» **Task instructions**: Below are the records; copy every line in them that holds the string "each".

:: Supplied records ::

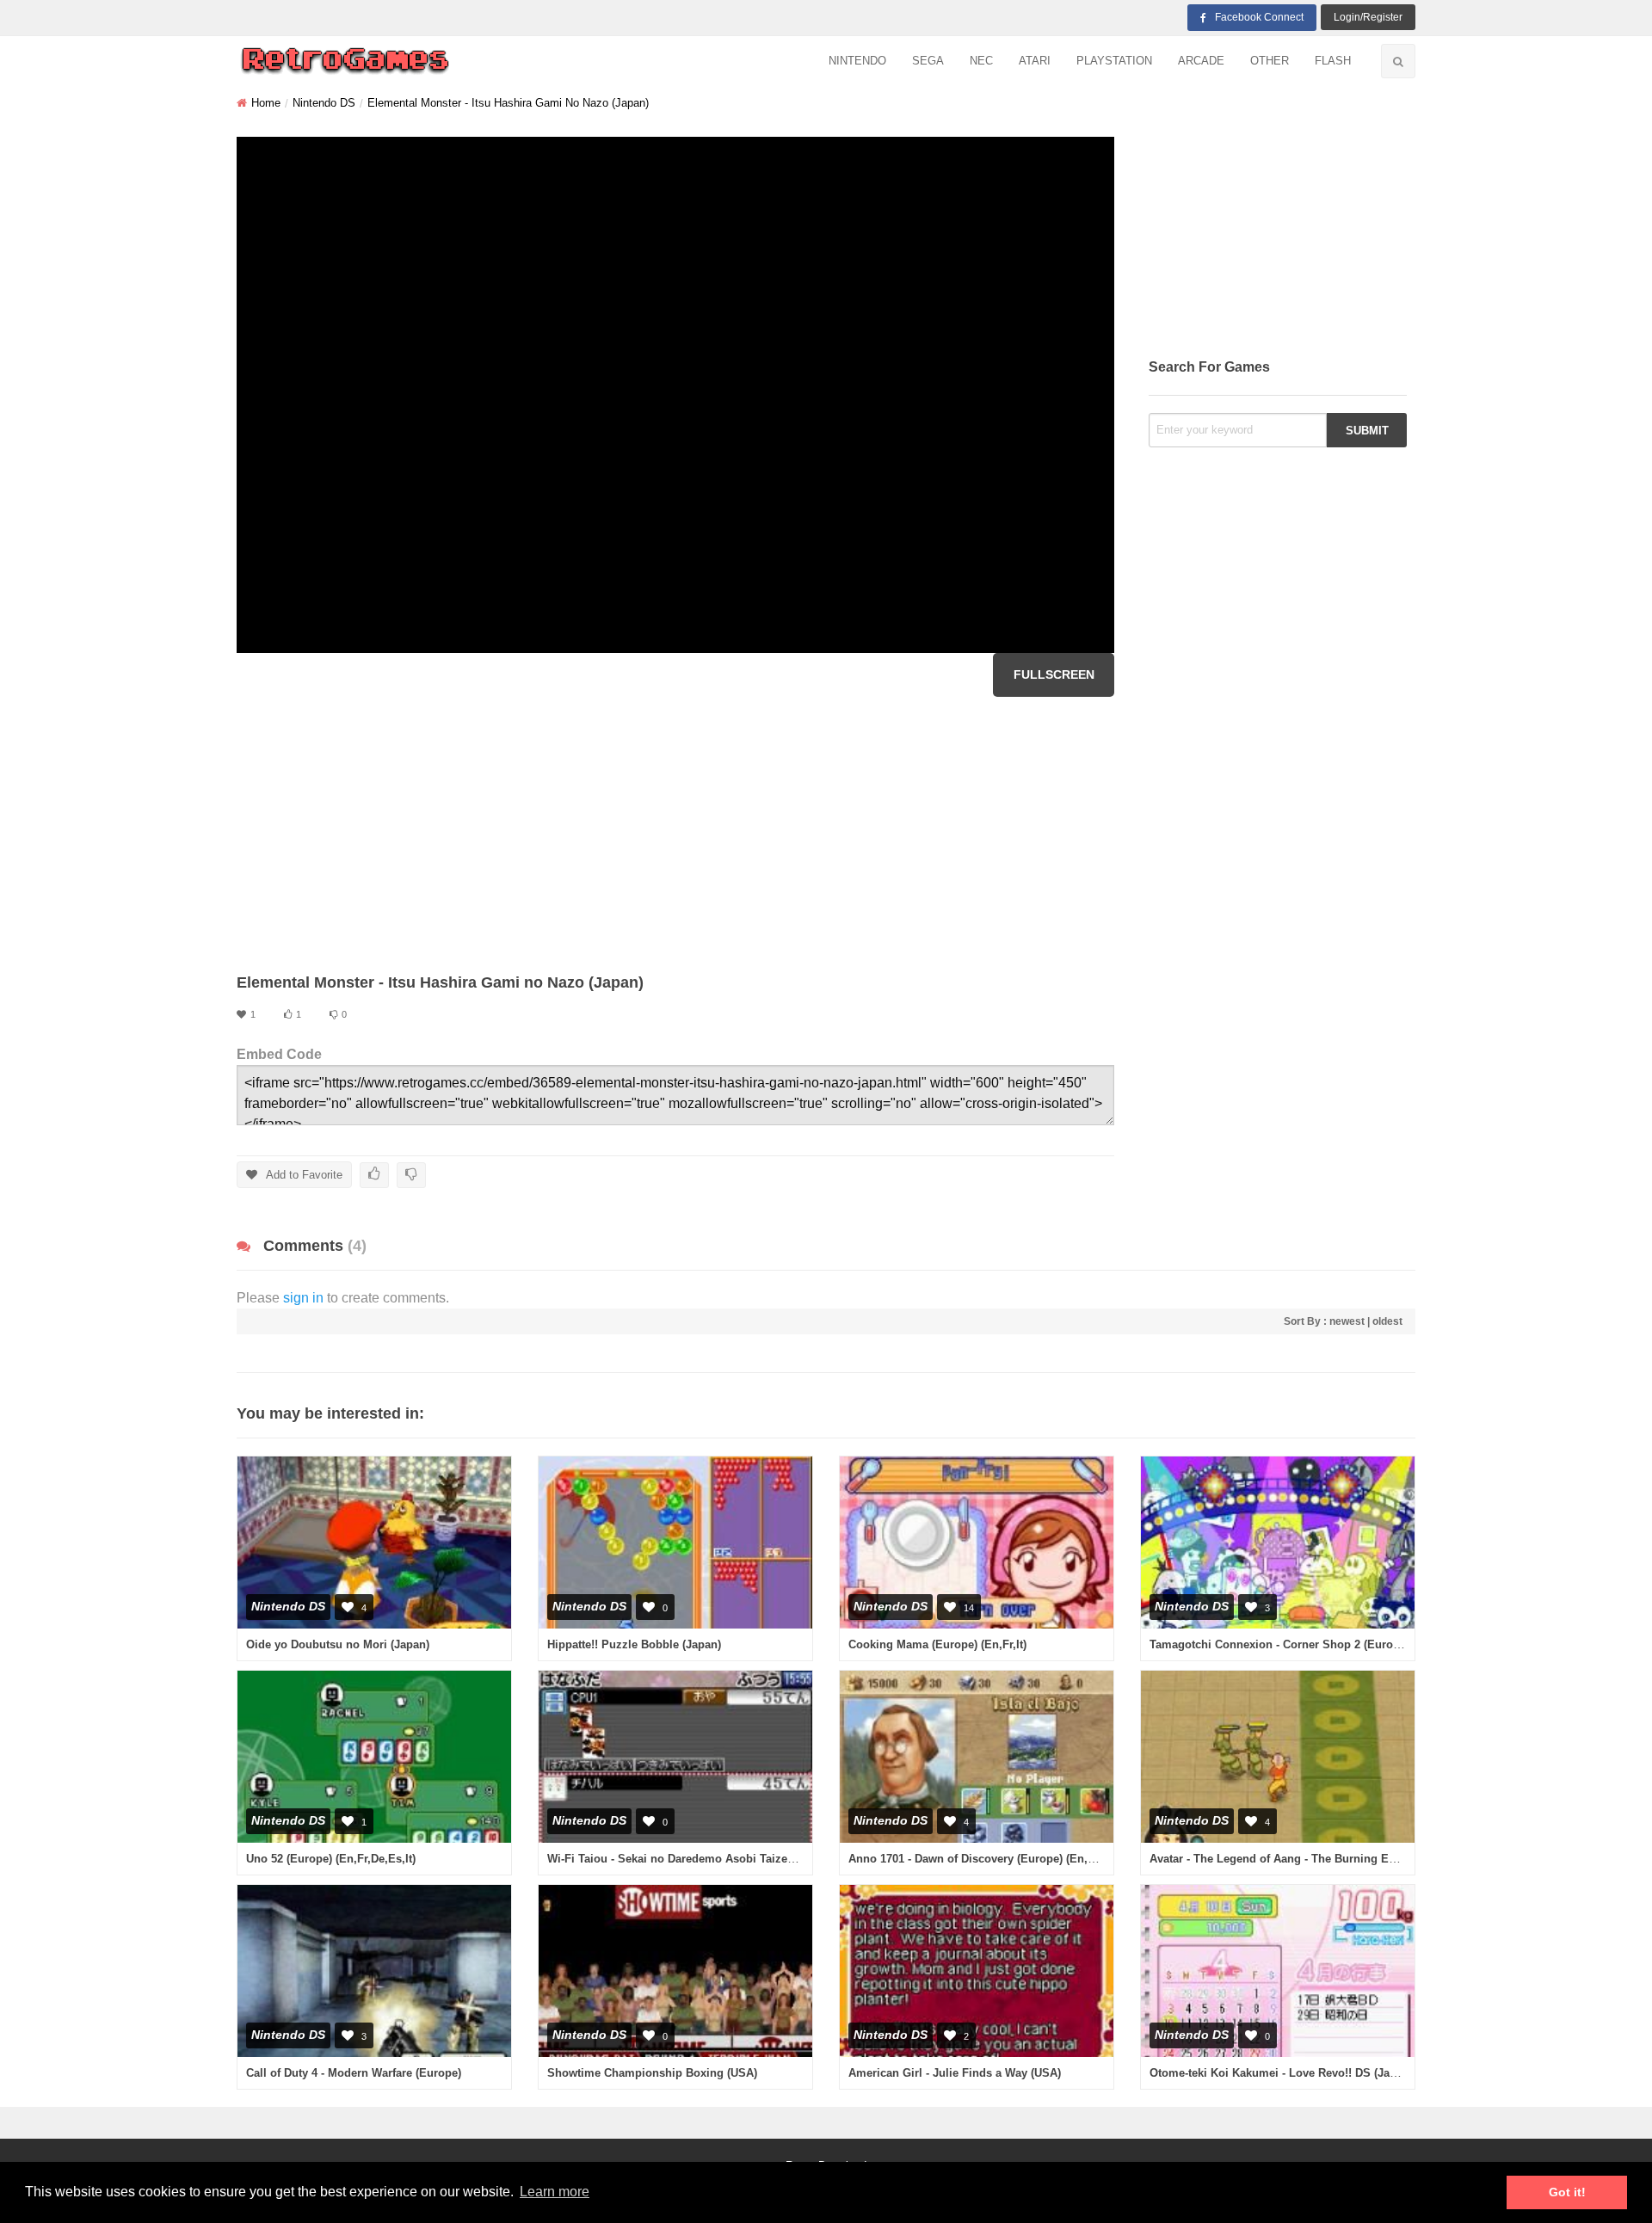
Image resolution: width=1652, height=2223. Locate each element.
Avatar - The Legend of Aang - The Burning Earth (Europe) (1304, 1858)
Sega (928, 60)
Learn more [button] (554, 2191)
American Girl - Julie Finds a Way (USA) (954, 2072)
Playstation (1114, 60)
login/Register (1368, 17)
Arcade (1201, 60)
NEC (981, 60)
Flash (1333, 60)
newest (1347, 1321)
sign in (303, 1297)
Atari (1035, 60)
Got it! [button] (1567, 2192)
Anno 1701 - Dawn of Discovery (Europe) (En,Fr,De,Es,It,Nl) (1004, 1858)
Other (1269, 60)
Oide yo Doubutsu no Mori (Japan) (337, 1644)
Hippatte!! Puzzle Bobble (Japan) (634, 1644)
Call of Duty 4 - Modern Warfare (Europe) (353, 2072)
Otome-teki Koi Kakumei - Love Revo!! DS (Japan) (1281, 2072)
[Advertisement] (675, 834)
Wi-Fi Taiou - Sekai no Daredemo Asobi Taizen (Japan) (691, 1858)
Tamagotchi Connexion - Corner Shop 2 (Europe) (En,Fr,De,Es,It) (1321, 1644)
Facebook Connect (1259, 17)
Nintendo (857, 60)
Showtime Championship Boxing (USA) (652, 2072)
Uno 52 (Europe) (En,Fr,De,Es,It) (331, 1858)
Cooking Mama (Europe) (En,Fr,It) (937, 1644)
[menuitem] (857, 61)
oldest (1387, 1321)
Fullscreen (1054, 674)
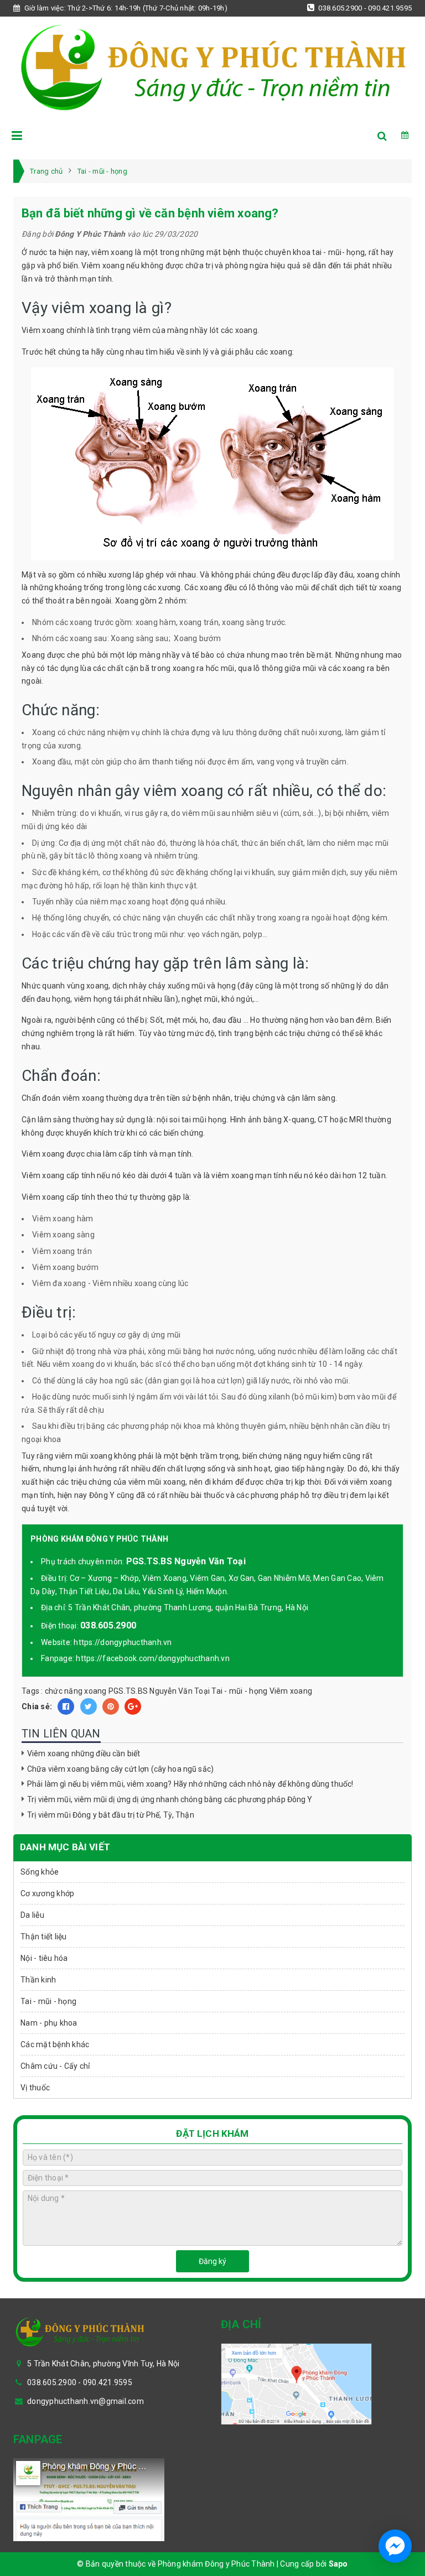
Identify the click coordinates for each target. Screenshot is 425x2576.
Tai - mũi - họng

:::

» **Response to this exercise**:
Image resolution: width=1652, height=2223. Locate each element.
Identify the click coordinates for each target. Screenshot is 425x2576.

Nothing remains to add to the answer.